• _ТЕКСТ ДОКУМЕНТА_
****************

Оставлены и забыты. Расследование "Новой газеты" о брошенных транспарантах "Бессмертного полка

[Обзор прессы]

Девять лиц, проплывшие по Тверской, и вслед за тем оставленные под мостом, молча глядели с портретов и ждали каких-то слов.


Фото: Анна Артемьева/«Новая»

Людмила Николаевна Любомудрова, пенсионерка, активный человек, 10 мая пришла на Немцов мост, чтобы вместе с другими добровольцами в очередной раз навести чистоту и порядок на народном мемориале. Когда она с охапкой увядших цветов сошла с моста, то увидела девять плакатов с фотографиями. Тут, у моста, их оставили участники шествия «Бессмертного полка», проходившего накануне.

Когда Людмила Николаевна рассказывала мне эту историю, ее переполнял гнев. Под мостом в районе туалетов эти портреты ветеранов войны она ощущала как оскорбление для себя, как кощунство. Она, дочь летчика Великой войны (фотография отца в военной форме висит у нее дома), собрала плакаты и принесла их на мост.

Вечером она забрала портреты домой. Когда я через неделю позвонил ей и спросил, где сейчас фотографии, Людмила Николаевна отвечала с горячей энергией и непререкаемой верой: «У меня они, у меня! И будут у меня! Мы на следующий год с ними пойдем!»

****************

• _ИСХОДНЫЕ ДАННЫЕ_
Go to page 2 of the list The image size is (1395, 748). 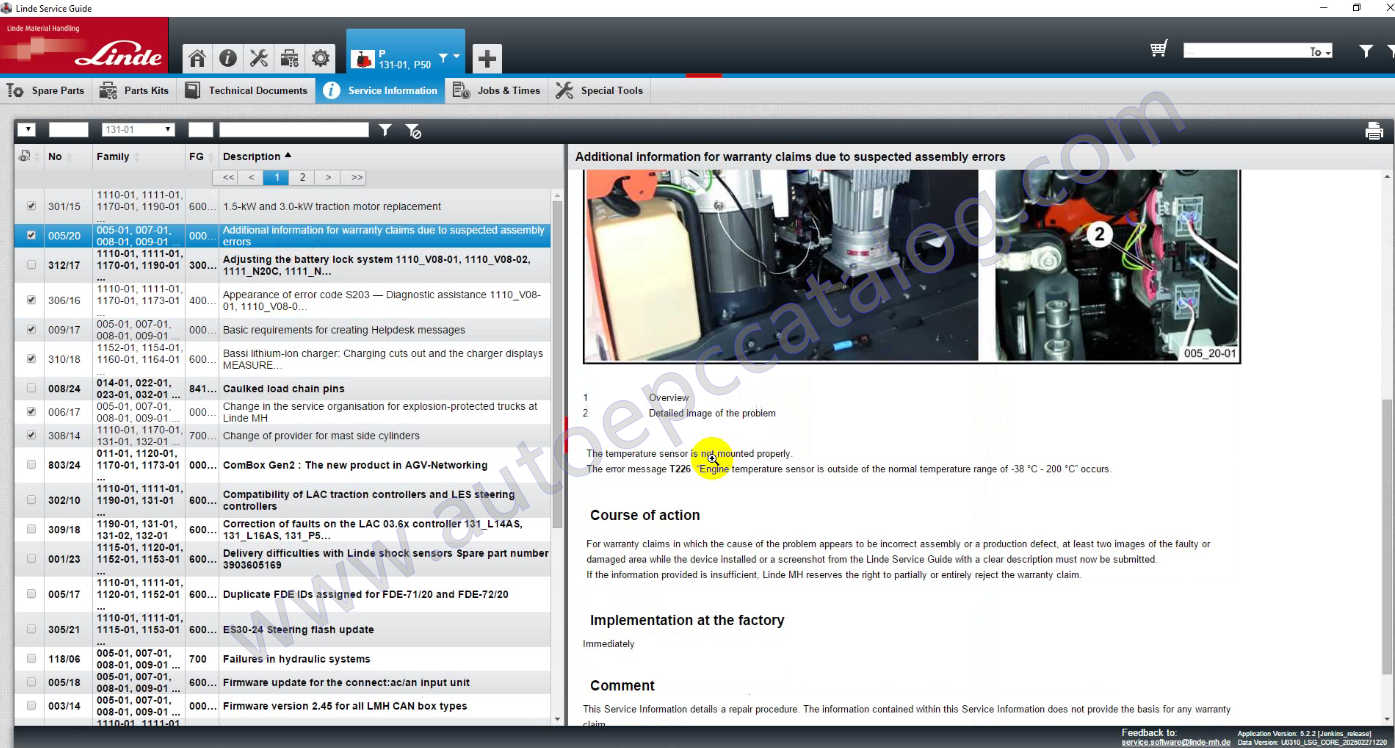(x=302, y=177)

****************

• _ЦЕЛЬ ЗАДАНИЯ_
Верните дословно фрагмент статьи о брошенных портретах «Бессмертного полка»: всё от слов «Людмила Николаевна Любомудрова, пенсионерка, активный» и ниже до слов «их на мост.» включительно.

• _РЕЗУЛЬТАТ ВЫПОЛНЕНИЯ_
Людмила Николаевна Любомудрова, пенсионерка, активный человек, 10 мая пришла на Немцов мост, чтобы вместе с другими добровольцами в очередной раз навести чистоту и порядок на народном мемориале. Когда она с охапкой увядших цветов сошла с моста, то увидела девять плакатов с фотографиями. Тут, у моста, их оставили участники шествия «Бессмертного полка», проходившего накануне.

Когда Людмила Николаевна рассказывала мне эту историю, ее переполнял гнев. Под мостом в районе туалетов эти портреты ветеранов войны она ощущала как оскорбление для себя, как кощунство. Она, дочь летчика Великой войны (фотография отца в военной форме висит у нее дома), собрала плакаты и принесла их на мост.